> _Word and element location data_
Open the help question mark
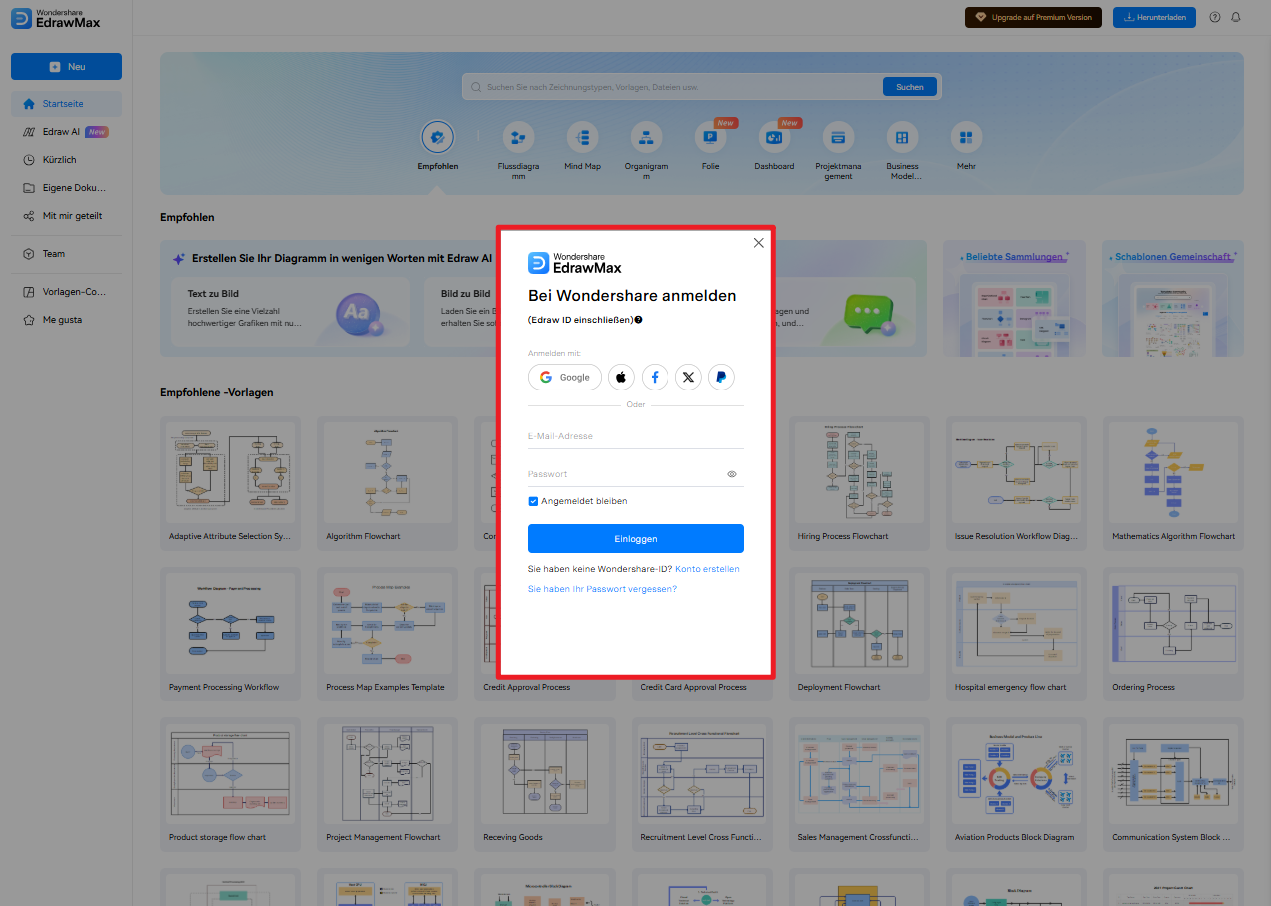Screen dimensions: 1271x906 (1213, 17)
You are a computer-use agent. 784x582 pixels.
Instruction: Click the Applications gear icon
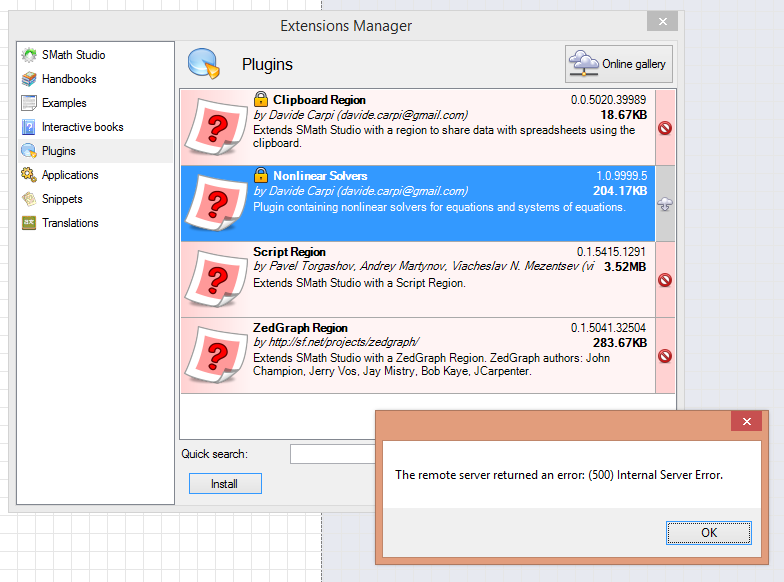pyautogui.click(x=29, y=175)
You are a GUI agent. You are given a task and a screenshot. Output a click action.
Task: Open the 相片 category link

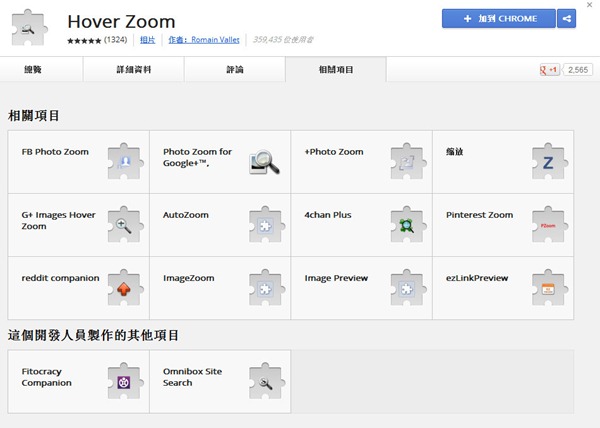coord(148,41)
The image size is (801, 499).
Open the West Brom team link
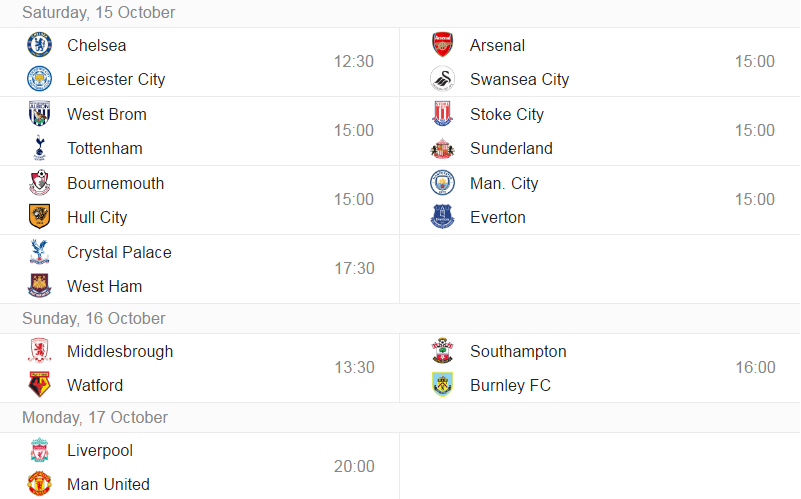pos(107,114)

> _Instructions to follow_
Swap "Open the" for "Tap the" throughout the listing above and give all its lines again with nothing else changed. Leave the pictures out.

> _Full solution_
Tap the help question mark
Screen dimensions: 1271x906 (1213, 17)
You are a computer-use agent. 784x582 pixels.
Instruction: Click the Applications gear icon
pyautogui.click(x=29, y=175)
You are a GUI agent. You are given a task and a screenshot. Output a click action.
Task: Tap the 相片 category link

coord(148,41)
The image size is (801, 499).
Tap the West Brom team link
pos(107,114)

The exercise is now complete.